_EXERCISE DIRECTIONS:_
Copy out again, unchanged, the listing below from the line that has "Open Currency Symbols page" through the line that has "Given: Tap the search magnifier icon".

_PROVIDED RECORDS:_
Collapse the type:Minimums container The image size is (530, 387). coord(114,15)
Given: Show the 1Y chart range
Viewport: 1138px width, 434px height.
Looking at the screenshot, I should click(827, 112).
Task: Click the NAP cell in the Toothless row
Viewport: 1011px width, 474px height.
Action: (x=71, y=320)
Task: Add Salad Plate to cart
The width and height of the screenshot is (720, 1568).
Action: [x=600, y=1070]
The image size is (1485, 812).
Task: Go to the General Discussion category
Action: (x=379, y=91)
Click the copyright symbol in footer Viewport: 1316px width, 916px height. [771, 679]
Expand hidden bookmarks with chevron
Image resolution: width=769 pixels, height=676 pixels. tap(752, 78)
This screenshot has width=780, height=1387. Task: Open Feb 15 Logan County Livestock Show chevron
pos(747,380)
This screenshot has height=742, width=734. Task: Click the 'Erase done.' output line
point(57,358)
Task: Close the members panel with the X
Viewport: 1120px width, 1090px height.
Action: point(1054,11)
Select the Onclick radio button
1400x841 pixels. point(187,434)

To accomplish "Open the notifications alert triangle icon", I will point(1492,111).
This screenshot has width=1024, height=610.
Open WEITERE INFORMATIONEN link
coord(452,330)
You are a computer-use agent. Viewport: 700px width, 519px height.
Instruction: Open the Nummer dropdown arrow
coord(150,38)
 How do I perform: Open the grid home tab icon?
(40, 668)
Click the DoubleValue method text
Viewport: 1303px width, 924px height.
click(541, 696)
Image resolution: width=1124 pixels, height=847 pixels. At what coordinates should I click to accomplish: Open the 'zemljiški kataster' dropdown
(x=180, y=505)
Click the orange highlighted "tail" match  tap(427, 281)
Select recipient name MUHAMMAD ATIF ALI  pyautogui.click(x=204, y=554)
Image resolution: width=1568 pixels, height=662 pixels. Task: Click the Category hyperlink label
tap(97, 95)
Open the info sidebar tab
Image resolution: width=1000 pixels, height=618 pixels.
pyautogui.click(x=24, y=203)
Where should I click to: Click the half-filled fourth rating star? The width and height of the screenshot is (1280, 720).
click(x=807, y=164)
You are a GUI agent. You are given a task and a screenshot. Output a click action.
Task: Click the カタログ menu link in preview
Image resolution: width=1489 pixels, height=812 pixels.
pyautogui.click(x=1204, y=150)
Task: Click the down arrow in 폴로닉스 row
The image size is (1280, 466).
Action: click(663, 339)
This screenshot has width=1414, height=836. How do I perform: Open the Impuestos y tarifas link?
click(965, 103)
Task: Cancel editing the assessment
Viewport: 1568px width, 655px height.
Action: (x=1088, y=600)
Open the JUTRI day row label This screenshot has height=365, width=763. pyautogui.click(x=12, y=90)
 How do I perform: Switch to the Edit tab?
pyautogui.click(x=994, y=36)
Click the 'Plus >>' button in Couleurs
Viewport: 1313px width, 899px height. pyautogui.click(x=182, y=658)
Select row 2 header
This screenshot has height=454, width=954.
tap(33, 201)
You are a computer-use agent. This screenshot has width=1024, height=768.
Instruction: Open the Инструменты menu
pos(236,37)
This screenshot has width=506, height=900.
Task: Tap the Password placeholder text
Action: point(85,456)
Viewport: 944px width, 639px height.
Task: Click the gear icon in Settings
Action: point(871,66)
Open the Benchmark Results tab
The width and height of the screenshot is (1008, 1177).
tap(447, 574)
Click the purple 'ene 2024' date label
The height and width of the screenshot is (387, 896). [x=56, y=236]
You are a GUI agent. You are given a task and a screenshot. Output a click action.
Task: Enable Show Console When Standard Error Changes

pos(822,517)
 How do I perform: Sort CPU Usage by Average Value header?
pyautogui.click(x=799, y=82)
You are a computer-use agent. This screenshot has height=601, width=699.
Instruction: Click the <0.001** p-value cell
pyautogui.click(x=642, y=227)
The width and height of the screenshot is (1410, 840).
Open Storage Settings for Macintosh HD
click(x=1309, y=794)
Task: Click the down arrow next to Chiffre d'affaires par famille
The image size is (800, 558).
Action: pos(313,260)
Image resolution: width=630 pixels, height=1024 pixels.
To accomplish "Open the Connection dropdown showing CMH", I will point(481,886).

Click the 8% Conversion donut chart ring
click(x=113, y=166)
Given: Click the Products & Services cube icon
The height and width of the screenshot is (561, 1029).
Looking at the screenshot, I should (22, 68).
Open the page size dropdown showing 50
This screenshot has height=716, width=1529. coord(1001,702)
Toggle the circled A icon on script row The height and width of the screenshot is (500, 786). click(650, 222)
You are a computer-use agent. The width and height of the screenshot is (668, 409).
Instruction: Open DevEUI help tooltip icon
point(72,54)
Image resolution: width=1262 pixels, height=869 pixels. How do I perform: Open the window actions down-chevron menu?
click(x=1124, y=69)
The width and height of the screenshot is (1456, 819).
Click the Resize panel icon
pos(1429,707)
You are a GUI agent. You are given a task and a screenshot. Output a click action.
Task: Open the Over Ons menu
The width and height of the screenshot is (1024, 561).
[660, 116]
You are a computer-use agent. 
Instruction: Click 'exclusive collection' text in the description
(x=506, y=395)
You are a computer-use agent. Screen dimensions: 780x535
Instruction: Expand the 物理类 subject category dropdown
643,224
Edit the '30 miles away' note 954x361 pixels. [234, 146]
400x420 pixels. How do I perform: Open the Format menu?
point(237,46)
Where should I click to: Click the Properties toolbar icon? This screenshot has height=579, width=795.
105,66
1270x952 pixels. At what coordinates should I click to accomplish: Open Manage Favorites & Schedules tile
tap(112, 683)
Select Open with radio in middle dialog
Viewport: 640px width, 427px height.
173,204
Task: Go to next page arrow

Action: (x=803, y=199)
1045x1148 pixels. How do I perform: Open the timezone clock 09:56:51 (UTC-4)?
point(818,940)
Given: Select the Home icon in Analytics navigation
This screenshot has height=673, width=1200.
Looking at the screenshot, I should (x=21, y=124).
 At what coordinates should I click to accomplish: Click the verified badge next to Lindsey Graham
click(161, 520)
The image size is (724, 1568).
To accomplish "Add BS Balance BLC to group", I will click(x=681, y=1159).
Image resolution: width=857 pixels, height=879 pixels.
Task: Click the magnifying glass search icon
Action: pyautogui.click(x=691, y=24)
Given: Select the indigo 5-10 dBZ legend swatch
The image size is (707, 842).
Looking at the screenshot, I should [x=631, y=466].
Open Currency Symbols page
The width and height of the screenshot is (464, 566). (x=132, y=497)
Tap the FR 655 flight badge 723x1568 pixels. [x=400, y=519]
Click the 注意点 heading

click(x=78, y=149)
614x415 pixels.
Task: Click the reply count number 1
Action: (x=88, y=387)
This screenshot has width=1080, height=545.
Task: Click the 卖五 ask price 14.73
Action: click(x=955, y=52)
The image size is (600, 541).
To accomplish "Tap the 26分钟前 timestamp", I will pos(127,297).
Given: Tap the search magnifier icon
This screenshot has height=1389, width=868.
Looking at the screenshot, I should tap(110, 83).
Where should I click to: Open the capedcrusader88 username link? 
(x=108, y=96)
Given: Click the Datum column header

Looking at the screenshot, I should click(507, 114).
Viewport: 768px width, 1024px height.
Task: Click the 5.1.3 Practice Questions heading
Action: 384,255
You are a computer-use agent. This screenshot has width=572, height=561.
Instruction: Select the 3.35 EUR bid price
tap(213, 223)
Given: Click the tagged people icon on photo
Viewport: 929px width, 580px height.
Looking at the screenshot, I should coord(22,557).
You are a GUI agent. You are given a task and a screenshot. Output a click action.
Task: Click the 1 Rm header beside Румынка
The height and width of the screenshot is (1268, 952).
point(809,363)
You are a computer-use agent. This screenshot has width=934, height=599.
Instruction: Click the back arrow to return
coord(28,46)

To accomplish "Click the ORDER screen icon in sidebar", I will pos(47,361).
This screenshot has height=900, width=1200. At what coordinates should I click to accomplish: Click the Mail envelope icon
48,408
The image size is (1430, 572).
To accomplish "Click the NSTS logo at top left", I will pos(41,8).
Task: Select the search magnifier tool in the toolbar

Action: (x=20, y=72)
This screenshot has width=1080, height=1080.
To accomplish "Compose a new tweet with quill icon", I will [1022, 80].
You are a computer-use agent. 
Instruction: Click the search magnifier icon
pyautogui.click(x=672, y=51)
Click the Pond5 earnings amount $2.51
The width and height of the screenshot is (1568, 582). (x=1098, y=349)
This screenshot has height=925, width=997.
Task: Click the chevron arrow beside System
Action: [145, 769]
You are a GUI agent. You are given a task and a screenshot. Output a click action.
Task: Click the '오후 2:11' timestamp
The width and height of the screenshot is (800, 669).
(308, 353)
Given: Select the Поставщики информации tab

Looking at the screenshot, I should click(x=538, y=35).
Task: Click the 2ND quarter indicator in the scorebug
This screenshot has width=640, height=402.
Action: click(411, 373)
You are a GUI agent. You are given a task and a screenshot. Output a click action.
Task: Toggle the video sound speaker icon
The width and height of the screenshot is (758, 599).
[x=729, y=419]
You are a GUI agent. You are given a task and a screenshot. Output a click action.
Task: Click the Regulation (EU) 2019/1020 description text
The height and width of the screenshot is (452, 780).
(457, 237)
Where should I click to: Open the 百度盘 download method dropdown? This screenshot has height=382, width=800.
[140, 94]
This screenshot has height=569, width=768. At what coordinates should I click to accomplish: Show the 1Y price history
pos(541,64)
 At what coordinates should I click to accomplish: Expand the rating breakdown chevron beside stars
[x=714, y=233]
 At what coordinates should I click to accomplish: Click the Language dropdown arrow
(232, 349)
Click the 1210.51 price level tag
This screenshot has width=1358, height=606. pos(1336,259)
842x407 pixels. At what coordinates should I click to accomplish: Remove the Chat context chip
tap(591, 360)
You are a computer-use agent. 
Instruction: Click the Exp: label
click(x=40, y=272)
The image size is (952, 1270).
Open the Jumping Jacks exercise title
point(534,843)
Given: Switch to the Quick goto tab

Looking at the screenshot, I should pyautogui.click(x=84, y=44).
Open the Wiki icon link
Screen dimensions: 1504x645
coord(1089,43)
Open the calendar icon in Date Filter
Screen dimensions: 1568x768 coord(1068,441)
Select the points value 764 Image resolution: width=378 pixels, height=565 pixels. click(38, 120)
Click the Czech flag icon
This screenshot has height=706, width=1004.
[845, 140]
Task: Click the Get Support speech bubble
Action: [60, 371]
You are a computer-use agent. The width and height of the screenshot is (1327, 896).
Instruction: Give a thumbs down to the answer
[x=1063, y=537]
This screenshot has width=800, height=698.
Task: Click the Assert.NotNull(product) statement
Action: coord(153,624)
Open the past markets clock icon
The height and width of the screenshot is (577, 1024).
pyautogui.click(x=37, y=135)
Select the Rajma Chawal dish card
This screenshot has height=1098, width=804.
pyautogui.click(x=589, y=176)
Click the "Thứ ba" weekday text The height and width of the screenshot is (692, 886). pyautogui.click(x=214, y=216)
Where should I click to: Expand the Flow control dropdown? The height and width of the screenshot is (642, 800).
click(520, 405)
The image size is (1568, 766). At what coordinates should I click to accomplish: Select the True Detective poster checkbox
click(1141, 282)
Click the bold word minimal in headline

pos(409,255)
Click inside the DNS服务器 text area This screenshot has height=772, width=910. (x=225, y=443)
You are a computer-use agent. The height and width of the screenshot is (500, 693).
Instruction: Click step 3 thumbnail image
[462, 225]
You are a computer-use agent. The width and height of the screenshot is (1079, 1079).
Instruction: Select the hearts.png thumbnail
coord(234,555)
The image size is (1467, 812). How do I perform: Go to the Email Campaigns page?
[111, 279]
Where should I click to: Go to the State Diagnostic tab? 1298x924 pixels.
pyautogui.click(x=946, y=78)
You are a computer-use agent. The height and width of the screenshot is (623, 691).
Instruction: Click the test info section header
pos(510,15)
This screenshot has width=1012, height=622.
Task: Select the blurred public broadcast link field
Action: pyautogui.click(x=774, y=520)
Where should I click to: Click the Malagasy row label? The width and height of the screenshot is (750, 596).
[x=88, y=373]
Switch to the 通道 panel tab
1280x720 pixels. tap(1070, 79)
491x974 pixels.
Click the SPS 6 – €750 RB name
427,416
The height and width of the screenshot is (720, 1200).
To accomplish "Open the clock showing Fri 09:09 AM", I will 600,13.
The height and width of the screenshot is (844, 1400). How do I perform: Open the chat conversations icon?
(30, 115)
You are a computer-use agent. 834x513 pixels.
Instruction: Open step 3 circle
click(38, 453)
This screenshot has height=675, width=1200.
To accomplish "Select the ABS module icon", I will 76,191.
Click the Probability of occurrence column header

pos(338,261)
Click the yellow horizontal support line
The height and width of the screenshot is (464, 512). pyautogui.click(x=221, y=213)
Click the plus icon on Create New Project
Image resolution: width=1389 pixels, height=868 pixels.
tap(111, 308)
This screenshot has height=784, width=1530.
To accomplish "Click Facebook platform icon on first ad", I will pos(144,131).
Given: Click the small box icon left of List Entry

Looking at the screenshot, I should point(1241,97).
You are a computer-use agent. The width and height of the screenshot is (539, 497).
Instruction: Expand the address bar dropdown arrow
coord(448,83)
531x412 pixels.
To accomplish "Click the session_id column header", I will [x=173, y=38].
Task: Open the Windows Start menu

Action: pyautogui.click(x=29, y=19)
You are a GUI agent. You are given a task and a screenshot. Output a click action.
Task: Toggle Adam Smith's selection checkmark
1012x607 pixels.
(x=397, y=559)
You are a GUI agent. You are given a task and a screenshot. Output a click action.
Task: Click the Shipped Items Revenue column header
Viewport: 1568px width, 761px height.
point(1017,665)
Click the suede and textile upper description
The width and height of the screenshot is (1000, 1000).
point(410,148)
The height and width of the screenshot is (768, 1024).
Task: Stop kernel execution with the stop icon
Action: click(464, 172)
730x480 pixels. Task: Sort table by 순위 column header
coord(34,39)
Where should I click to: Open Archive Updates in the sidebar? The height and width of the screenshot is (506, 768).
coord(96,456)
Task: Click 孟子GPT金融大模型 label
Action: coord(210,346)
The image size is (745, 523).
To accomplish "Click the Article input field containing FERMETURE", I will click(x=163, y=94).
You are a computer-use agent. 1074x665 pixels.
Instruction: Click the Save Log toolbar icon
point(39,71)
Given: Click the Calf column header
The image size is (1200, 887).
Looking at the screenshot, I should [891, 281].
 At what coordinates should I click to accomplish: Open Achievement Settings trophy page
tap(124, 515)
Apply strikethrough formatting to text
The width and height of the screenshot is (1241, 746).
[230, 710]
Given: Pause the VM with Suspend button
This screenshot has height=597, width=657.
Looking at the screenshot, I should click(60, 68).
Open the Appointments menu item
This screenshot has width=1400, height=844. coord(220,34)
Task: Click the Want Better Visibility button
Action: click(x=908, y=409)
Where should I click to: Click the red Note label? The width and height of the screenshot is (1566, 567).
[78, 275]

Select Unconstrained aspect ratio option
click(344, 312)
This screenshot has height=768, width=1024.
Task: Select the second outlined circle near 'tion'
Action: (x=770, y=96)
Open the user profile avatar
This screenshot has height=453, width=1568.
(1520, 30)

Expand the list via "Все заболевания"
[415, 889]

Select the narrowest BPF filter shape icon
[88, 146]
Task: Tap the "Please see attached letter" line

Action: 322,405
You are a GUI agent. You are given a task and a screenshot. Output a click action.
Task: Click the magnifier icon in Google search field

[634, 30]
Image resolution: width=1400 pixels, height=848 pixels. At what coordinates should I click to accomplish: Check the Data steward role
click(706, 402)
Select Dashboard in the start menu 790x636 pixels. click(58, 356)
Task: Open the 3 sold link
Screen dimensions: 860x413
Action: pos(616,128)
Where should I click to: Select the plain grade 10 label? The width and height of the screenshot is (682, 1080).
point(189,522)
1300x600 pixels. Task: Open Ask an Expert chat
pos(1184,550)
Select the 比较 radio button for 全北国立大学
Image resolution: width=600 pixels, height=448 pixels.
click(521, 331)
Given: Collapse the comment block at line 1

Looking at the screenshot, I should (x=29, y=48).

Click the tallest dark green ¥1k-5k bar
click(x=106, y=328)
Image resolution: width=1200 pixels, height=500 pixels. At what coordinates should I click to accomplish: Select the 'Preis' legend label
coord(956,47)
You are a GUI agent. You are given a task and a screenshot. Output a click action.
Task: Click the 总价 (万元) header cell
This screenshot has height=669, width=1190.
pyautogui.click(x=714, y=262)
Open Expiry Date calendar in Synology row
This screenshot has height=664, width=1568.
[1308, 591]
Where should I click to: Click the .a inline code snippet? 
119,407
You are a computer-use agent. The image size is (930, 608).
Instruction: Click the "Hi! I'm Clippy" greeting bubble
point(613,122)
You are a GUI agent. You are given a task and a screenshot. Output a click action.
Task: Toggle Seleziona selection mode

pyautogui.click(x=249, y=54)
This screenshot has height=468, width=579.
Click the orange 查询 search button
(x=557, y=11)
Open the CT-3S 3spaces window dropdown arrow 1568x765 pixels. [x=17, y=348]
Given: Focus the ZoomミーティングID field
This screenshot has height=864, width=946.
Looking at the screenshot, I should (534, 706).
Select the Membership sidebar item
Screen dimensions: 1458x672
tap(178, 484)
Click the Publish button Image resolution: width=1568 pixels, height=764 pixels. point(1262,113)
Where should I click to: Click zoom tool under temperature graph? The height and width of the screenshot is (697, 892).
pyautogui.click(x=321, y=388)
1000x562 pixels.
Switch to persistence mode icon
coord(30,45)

_SOLUTION:_
Open Currency Symbols page
The width and height of the screenshot is (464, 566). (x=132, y=497)
Tap the FR 655 flight badge 723x1568 pixels. [x=400, y=519]
Click the 注意点 heading

click(x=78, y=149)
614x415 pixels.
Task: Click the reply count number 1
Action: (x=88, y=387)
This screenshot has width=1080, height=545.
Task: Click the 卖五 ask price 14.73
Action: click(x=955, y=52)
The image size is (600, 541).
To accomplish "Tap the 26分钟前 timestamp", I will pos(127,297).
Given: Tap the search magnifier icon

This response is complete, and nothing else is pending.